:: Document extract ::

Paleontological site in the Northern Territory

The Alcoota Fossil Beds are an important paleontological Lagerstätte in the Northern Territory of Australia located on Alcoota Station in the locality of Anmatjere about 115 km north-east of Alice Springs in the Central Australia region. It is notable for the occurrence of well-preserved, rare, Miocene vertebrate fossils, which provide evidence of the evolution of the Northern Territory’s fauna and climate. The Alcoota Fossil Beds are also significant as a research and teaching site for palaeontology students.

The Alcoota deposit is a series of intermittently interconnected lakes within a large basin. Evidence suggests that the concentration of fossils is due to a phenomenon called ‘waterhole-tethering’: During dry periods, animals concentrated in the immediate area of the continually shrinking, spring-fed lake, resulting in the death of many animals. The Alcoota and Bullock Creek fossil faunas provide evidence that aridification was in progress in northern Australia during the mid-Miocene geological time period.

==History==

The Alcoota Fossil Beds are one of only three known vertebrate fossil sites in the Northern Territory, along with Bullock Creek and the Kangaroo Well site. Although locals had known about the existence of fossils at Alcoota for a long time, the first serious studies were not conducted until 1962. Further excavations were conducted sporadically until 1984 when the Museum and Art Gallery of the Northern Territory commenced an annual excavation program. In 1988, a permanent field station was erected on-site and the valuable Alcoota Beds were fenced to provide them with some protection.

The Alcoota fauna is about 8 million years old and has a rich concentration of vertebrate fossils. This makes it especially interesting, as it lies between the older faunas of Kutjamarpu (Southern Australia) and Bullock Creek (Northern Territory) and the younger deposits of Riversleigh (Queensland) and Beaumaris (Victoria). Because of its intermediate age, remote ancestors of the well-studied Australian megafauna as well as of some existing forms can be recognised.

==Fossils==
Two sites are associated with the area, the species found at these are described as the Alcoota Local Fauna and late Miocene Ongeva Local Fauna.

:::
:: Recorded information ::

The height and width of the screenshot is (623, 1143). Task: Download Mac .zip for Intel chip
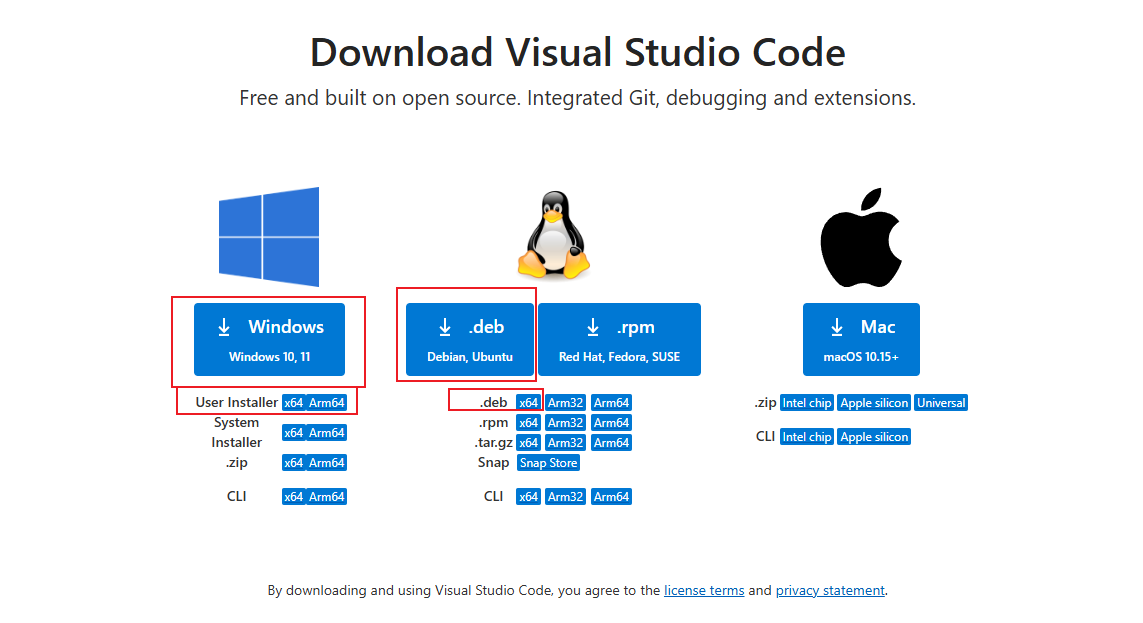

:::

### Directive 1
When was a permanent field station erected at the Alcoota Fossil Beds?
### Directive 2
Extend the text on the Alcoota Fossil Beds from its last sentence.

### Final answer 1
In 1988.

### Final answer 2
Ongeva is stratigraphically younger, as it sits atop the Alcoota sediments. The Alcoota fossil deposit consists of a series of bone-bearing lenses on a single horizon. The individual lenses are about 1 m across and extend for 170 m. Bones and teeth are so abundant and often tightly packed, excavating one fossil without breaking the one below it can be difficult. The fossils indicate the existence of a complex community of marsupials, birds, and crocodiles, including the greatest variety of species of Diprotodontidae that has ever been described.

The species found include one of the largest birds that ever lived, Stirton's thunderbird (Dromornis stirtoni), the giant birds Ilbandornis lawsoni and Ilbandornis woodburnei, the wolf-sized powerful thylacine (Thylacinus potens), and the large leopard-sized Alcoota marsupial lion (Wakaleo alcootaensis). Also found at Alcoota are fossils of herds of the wombat-like diprotodontoids Kolopsis torus and Plaisiodon centralis, the trunked Palorchestes painei, Pyramios alcootense and kangaroos, crocodiles, bandicoots, possums, and small birds. The two earliest-known macropodine kangaroos, Dorcopsoides fossilis and Dorcopsoides cowpatensis, come from Alcoota LF and Ongeva LF, respectively.

==Heritage listing==

In 1995, land described as "Northern Territory Portion 4075" and covering an area of 48.88 ha was added under the name "Alcoota Fossil Beds" to the Northern Territory Heritage Register.